In some cases, several fact tables need to be joined, for the purpose of reporting. Cubes join different fact tables, but reports can’t do that.
There are 2 approaches to do this:
- Create a “fact table bridge” table. The bridge table contains the fact key columns of each fact table, plus any filtering columns required.
- Create a new fact table containing all the required measures at the combined grain.
For approach a) some considerations are:
- The fact tables have different grains (if they have the same grain they should be merged). If there are 2 fact tables, it is possible that fact table 1 has 1 row but fact table 2 has 2 rows.
- The fact tables need to have a fact key column, which is a unique row identifier. This column needs to be indexed to support the join operation.
- During DW loading, the bridge table needs to be populated after both fact tables are populated.
- If this approach is taken, the downstream reporting system needs to do daily incremental extraction from this bridge table + fact tables, and persist the joined-up fact data in a wide fact table.
For approach b) some considerations are:
- It will require extra disk space as fact data is duplicated.
- Report will have shorter query time because there is no need to join any tables.
- It is possible to create a calculated measure involving facts from different fact table and persist it in the combined fact table.
For example, in retail, we have order fact table and delivery fact table. Order fact table contains the customer order, with the grain of 1 row for each order line. Delivery fact table contains the delivery details. One order can be sent in multiple deliveries, and several orders can be sent in one delivery.

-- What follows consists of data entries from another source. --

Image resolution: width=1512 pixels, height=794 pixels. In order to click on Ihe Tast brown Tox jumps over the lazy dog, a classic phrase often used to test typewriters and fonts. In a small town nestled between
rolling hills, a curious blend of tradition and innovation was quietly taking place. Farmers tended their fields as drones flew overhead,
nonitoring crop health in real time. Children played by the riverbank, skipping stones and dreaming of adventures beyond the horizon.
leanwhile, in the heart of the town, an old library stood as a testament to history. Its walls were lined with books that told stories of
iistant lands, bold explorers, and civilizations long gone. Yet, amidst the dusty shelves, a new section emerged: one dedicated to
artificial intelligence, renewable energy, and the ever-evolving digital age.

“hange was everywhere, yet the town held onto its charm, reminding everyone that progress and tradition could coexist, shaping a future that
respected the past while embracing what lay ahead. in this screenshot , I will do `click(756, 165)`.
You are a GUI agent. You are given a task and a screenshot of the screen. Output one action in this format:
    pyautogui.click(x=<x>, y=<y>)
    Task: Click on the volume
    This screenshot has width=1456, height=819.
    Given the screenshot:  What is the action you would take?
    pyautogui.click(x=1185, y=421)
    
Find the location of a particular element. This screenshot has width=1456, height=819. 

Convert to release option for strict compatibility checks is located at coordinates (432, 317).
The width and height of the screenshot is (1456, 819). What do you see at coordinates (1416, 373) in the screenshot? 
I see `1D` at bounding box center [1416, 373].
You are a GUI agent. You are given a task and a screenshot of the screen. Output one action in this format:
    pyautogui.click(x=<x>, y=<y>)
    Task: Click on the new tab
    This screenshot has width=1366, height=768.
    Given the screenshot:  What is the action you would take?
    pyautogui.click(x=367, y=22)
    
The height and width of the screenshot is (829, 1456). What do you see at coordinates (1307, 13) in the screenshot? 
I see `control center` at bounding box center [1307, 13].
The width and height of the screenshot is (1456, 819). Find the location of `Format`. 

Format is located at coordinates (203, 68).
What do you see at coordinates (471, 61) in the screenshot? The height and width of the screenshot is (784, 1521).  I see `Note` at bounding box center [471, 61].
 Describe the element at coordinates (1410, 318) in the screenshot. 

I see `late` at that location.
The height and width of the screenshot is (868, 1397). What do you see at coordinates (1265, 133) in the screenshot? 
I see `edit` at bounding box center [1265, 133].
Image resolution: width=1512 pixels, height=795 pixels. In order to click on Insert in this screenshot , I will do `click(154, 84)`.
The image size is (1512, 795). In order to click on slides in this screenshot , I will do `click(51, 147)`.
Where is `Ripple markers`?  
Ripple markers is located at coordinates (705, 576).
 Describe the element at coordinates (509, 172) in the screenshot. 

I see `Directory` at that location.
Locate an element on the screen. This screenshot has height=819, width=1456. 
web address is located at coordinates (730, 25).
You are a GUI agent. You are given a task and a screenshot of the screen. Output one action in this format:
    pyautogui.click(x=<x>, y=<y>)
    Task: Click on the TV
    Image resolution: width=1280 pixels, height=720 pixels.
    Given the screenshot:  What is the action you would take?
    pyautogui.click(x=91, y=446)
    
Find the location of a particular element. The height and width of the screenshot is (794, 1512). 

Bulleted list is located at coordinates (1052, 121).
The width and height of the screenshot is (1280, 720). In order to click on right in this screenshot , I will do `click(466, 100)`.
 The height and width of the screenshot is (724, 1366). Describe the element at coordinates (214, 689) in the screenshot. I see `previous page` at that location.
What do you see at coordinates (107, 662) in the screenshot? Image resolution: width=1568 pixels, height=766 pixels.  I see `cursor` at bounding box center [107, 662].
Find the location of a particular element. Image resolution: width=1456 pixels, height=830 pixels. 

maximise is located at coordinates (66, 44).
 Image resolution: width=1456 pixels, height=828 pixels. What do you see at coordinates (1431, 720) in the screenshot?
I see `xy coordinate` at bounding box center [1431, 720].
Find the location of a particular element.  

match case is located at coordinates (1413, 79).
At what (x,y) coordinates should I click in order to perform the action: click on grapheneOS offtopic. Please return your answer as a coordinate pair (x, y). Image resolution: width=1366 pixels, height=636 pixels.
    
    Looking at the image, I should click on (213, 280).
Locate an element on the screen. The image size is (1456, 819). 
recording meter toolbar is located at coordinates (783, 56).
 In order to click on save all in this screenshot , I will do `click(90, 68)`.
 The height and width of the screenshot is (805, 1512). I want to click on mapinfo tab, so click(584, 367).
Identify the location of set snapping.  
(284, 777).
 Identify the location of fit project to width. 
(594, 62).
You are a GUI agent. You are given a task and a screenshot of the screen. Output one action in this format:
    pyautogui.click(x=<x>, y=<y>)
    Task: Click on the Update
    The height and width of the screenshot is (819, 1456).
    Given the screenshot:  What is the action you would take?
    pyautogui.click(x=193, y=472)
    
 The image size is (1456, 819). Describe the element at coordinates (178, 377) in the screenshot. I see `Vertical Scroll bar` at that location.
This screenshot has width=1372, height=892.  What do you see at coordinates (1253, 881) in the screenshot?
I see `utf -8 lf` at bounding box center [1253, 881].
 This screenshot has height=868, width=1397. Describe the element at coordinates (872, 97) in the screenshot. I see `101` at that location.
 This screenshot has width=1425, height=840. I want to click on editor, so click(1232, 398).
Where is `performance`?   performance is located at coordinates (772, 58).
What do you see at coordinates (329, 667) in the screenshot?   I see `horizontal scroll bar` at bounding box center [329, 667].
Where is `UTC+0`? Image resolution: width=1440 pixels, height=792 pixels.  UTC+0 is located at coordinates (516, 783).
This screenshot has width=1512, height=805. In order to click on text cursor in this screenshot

To get all the cost information of an order, we need to join these 2 fact tables. We group by order ID, and sum up the cost of goods sales column (COGS), and the delivery cost column (DC). Joining the 2 fact tables is a lot easier because we have this bridge table, which contains the row identifier for both fact table (the fact key column).
Example of a calculation involving the two fact table is the total cost of an order, which is the sum of COGS and DC. Another example is the delivery lead times, defined as the elapsed days from the order date to the delivery date. Note: it’s the first order date and the last delivery date for that order. Meaning that, if an order is sent in multiple deliveries, then we take the last delivery date. If several orders are sent in one delivery, then we take the first order date.
The bridge table contains the fact key from both fact tables, i.e. OrderFactKey and DeliveryFactKey. The bridge table also contains several filtering columns, such as: OrderDateKey, DeliveryDateKey, CustomerKey, ProductKey, Order Number. These filtering columns allow the reports to filter the big bridge table (could be 500 million rows) to just rows for a particular date or a particular order.
The filtering columns need to be indexed. Alternatively, if all fact tables are periodic snapshot fact tables, the bridge table can be partitioned on the SnapshotDateKey. Giving the bridge table a PK is optional, but the advantage is to be able to uniquely identify a row.